Lo que en principio no pasaría de ser más que la típica pelea de chavales, al final de una noche de juerga y borrachera, acaba convirtiéndose en una auténtica pesadilla: en una cacería virtual contra esta joven, a la que miles de internautas insultan y amenazan, tras contemplar su rostro desencajado y enfurecido en el vídeo que había grabado un testigo de los hechos con su smartphone. Es lo único que saben de Ruth, pero no importa. Su foto ha aparecido en Internet y ha sido condenada por la multitud, pese a los esfuerzos de la familia para evitarlo. Está tan asustada la pobre que no se atreve ni a ir al Instituto.
El testigo de la pelea – abogado de profesión -, en lugar de llamar a la policía, pensó que tenía en su smartphone un bombazo, la gran exclusiva de su vida, la prueba irrefutable de un delito por agresiones. Nadie podría negar los hechos y pronto se convertiría en un personaje popular, en un famoso y renombrado letrado justiciero. Aquellas imágenes tan impactantes llegarían inmediatamente a todo el mundo a través de la red. Internet, para bien o para mal, sale gratis y no tiene fronteras. Tanto es así que pronto le proponen contar en televisión lo que vio aquella noche desde su vivienda. Mientras tanto, la ya sentenciada chica del zapato y su madre no saben cómo librarse de la presión de los medios.

________

**INSTRUCCIONES**
(1) Según el texto sobre el vídeo de Ruth, ¿a qué se dedica el testigo que grabó la pelea?
(2) Por favor, prosigue el texto sobre el vídeo de Ruth a partir de su última oración.
El material no guarda ninguna relación con el texto sobre el vídeo de Ruth.

________

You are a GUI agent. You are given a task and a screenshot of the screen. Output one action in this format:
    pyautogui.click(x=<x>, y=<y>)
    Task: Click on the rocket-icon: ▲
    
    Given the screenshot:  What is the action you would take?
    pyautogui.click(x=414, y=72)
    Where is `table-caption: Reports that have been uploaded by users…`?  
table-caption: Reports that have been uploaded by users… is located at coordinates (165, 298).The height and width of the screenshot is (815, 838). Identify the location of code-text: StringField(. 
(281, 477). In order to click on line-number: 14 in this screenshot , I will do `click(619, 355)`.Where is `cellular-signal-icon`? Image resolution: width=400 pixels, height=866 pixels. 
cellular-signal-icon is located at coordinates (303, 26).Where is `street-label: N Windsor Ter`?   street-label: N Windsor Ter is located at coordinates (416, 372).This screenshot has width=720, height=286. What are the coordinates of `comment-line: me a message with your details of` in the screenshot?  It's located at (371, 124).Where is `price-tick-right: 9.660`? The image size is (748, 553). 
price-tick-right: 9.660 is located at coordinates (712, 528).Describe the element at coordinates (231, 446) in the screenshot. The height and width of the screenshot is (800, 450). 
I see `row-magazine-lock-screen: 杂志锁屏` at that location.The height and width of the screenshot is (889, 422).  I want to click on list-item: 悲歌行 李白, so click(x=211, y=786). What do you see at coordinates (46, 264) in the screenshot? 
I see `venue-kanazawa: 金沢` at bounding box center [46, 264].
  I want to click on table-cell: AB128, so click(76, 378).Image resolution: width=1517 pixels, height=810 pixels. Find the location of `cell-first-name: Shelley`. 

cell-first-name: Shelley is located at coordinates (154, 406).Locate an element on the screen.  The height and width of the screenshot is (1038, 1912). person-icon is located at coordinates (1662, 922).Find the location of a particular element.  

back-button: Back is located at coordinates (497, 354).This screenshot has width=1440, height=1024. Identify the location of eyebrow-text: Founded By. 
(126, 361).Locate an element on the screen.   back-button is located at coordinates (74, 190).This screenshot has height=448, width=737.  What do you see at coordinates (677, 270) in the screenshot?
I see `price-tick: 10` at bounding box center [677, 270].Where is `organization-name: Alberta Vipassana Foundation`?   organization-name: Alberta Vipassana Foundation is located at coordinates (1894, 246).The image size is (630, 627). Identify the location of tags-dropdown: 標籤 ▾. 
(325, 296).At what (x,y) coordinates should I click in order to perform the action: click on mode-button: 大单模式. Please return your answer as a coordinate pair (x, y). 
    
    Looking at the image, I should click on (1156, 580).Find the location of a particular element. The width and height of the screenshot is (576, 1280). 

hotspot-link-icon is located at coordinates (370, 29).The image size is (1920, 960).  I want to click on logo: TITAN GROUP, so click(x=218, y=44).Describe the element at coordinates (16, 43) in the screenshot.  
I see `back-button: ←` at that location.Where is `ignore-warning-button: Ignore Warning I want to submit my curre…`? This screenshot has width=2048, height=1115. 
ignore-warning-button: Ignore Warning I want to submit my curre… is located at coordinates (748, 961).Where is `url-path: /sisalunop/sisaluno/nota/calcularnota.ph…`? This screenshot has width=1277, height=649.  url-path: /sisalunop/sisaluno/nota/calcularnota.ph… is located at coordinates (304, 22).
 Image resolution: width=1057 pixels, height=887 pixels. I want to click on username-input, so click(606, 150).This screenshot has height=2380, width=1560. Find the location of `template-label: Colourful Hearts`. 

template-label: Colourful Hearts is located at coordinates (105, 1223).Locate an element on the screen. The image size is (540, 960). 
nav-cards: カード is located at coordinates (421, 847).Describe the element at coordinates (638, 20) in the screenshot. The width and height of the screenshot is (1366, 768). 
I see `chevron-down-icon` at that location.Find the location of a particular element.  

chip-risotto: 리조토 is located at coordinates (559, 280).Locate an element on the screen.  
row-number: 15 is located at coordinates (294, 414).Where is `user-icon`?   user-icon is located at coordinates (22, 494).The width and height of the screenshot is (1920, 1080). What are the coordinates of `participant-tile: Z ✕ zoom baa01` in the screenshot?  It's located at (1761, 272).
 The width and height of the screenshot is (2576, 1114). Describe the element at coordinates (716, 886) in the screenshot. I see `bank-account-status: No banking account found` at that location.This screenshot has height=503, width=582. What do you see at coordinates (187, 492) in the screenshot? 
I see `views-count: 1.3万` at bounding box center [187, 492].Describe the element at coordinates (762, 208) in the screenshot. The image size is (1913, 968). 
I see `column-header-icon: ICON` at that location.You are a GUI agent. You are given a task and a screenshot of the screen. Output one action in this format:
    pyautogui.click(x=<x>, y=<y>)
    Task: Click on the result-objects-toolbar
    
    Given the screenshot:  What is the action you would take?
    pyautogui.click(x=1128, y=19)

________

**RESPUESTAS**
(1) Es abogado de profesión.

(2)
Esta obra de teatro, interpretada por un buen reparto de jóvenes actores, denuncia los peligros que entrañan los nuevos cauces de acceso a la información, ante la ausencia de normas que los regulen. Pone en evidencia la perversidad de unos soportes en los que se violan con frecuencia los derechos a la intimidad y a la presunción de inocencia. La regulación y los controles en las redes sociales están tan en mantillas que puede pasar cualquier cosa.
De hecho, lo estamos viendo cada día. La aparición de personajes estrambóticos en la vida nacional – entre otros, el amigo Nicolás – son un ejemplo de lo que estoy diciendo. Además, existe otro elemento importante para la reflexión del que me hablaba el otro día un buen amigo, cada día más escéptico sobre el uso y abuso de las redes sociales.
En los lugares públicos es muy frecuente encontrarte con parejas que no se miran ni se hablan. Solo tienen ojos para la pantallita del móvil. Son jóvenes y no tan jóvenes que inclinan la cabeza delante de esa pequeña pantalla, como si les fuera la vida en ello. Jóvenes y no tan jóvenes que reciben mensajes y los contestan, mientras el camarero y los de la mesa de al lado observan con curiosidad la escena. No se miran, ni se hablan, ni se tocan. Parecen autómatas atrapados por el fulgor de un pequeño artilugio en el que no queda lugar para los sistemas tradicionales de expresar sentimientos, ni tampoco para apreciar el mundo exterior. La pantalla les ha creado una dependencia realmente preocupante, hasta el punto de no saber desembarazarse de ella. Cuentan su vida en 140 caracteres y se relacionan con la gente a través del escaparate de las redes sociales.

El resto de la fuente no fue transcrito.